▸ COMPITO ASSEGNATO A: Riporta dall'articolo su Outrun il passo che va da "Yu Suzuki, creatore" fino a "in Sala Giochi.", quest'ultimo compreso.
▸ COMPITO ASSEGNATO B: Scrivi il seguito dell'articolo su Outrun, riprendendo subito dopo l'ultima frase presente.

▸ BRANO DEL DOCUMENTO:
====================

Outrun: c’era una volta un sogno, e ora anche un film

Uno dei capolavori del mondo retro, Outrun, sta per diventare un film. Cogliamo l’occasione per ricordare il lungo cammino che dal passato ci porta al presente, e da un film ci porta ad un film.

Outrun: c’era una volta un sogno, e ora anche un film (Intro versione Mega Drive)
Le origini di Outrun sono sia nel mondo dei cabinati che nel mondo del cinema, come vedremo.
Yu Suzuki e il mondo dei Taikan
Siamo nel 1986, e SEGA è ancora un pezzo grosso. La Terza Generazione delle Console è in pieno vigore, l’era dell’Atari VCS e l’eterno “Atari? Magari!!” ormai è finita, la Seconda Generazione sta mostrando i suoi liti feroci e la Terza Generazione è appannaggio dei Giapponesi di Nintendo e SEGA e di chi, come Commodore, ha imparato “a pensare come i Giapponesi”.
Ma anche il mondo Arcade è ancora vivo: i ragazzini affollano le sale giochi coi loro gettoni in tasca e i genitori preoccupati che possano diventare un esercito di ludopatici che passano in scioltezza dalla “droga” dei videogames agli spinelli delle cattive compagnie che affollano cotali luoghi di perdizione e chi non può permettersi una console a casa va a giocare con gli amici nelle sale giochi.

Yu Suzuki, creatore di Outrun
Yu Suzuki, imprenditore e programmatore Giapponese, era in SEGA già da tre anni ormai, ed era un prodigio. Il suo primo gioco “Champion Boxing” fu un successo così totale che nonostante fosse nato per l’SG-1000, prima iterazione di quello che sarebbe diventato il Master System, SEGA decise di costruire un cabinato intorno ad un SG-1000 per mandarlo in Sala Giochi.
Ma Suzuki non si fermò lì: era un amante dei motori e della velocità, nonché il precursore del fenomeno dei Taikan, ovvero i cabinati con ritorno di forza che danno l’illusione di trovarsi in un mezzo del mondo vero.
Creò in questo modo Hang-On, per il quale fu costruito un hardware apposito senza il quale Outrun non sarebbe mai nato.
Hang-On fu uno dei più famosi e rinomati giochi di guida: Suzuki si ispirò al mondo delle rombanti motociclette sin dal titolo, nato per puro errore.

====================

▸ DATI MEMORIZZATI:
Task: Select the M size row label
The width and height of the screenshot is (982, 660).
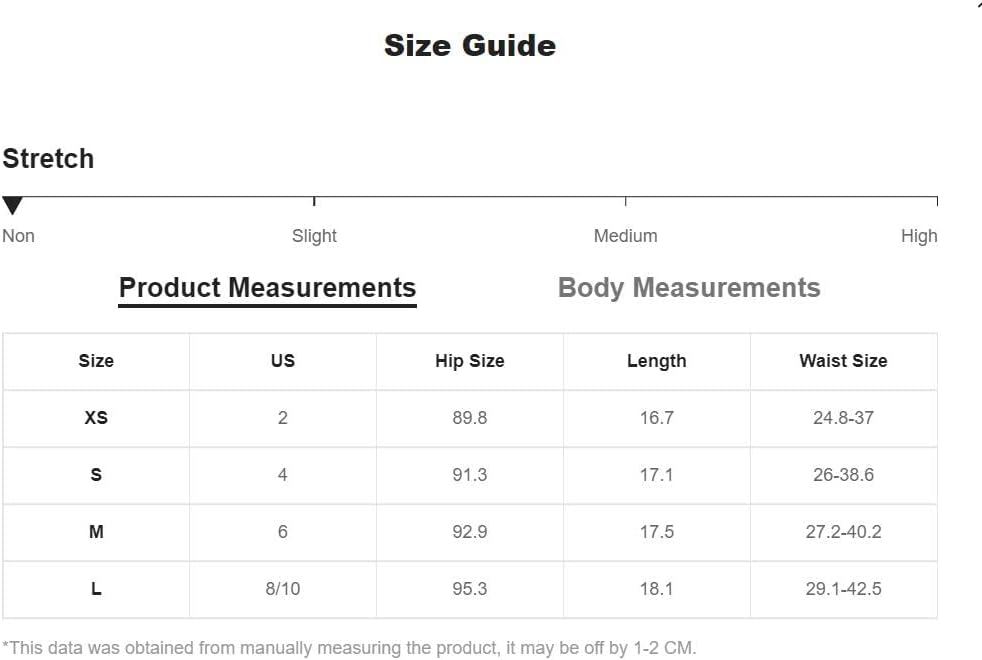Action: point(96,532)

====================

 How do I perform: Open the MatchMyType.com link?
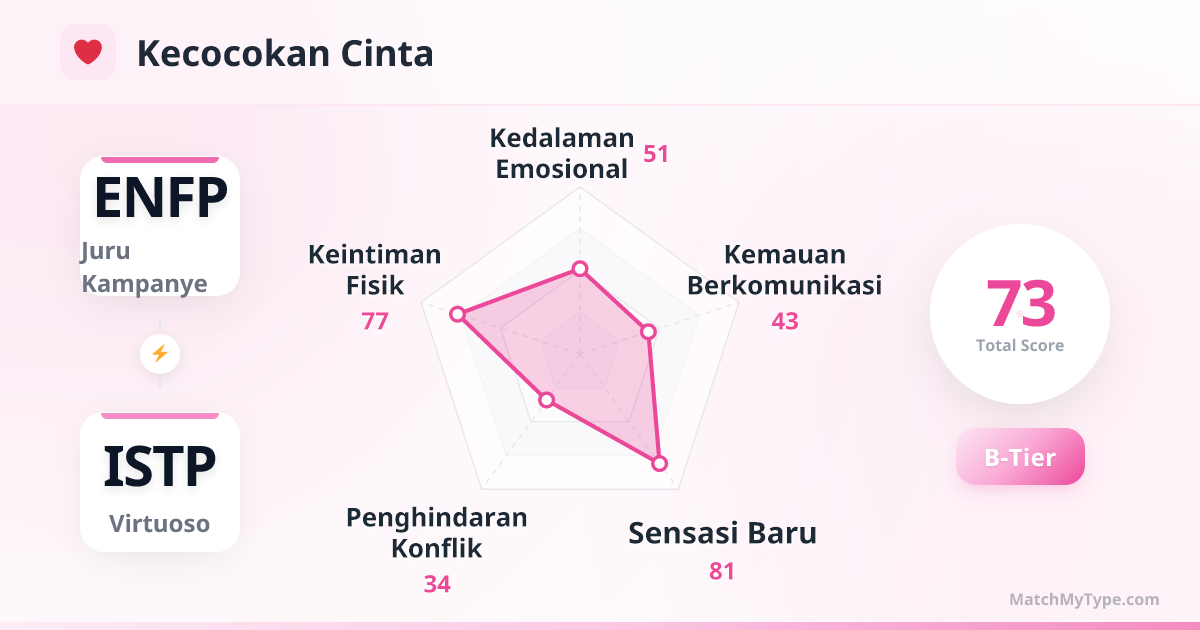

====================

▸ RISULTATO ESERCIZIO A:
Yu Suzuki, creatore di Outrun
Yu Suzuki, imprenditore e programmatore Giapponese, era in SEGA già da tre anni ormai, ed era un prodigio. Il suo primo gioco “Champion Boxing” fu un successo così totale che nonostante fosse nato per l’SG-1000, prima iterazione di quello che sarebbe diventato il Master System, SEGA decise di costruire un cabinato intorno ad un SG-1000 per mandarlo in Sala Giochi.

▸ RISULTATO ESERCIZIO B:
Suzuki, che per creare Hang-On si era appassionato al mondo della velocità, aveva sentito parlare della tecnica “hang off” nella quale il motociclista si “appende” alla moto angolandosi, ma nel pieno e opulento stile engrish Giapponese (l’uso di parole inglese a caso e perché “fanno figo”, fenomeno onnipresente nel mondo retro) si era convinto tale tecnica si chiamasse Hang On, ma avvedutosi dell’errore decise che il titolo era comunque attraente.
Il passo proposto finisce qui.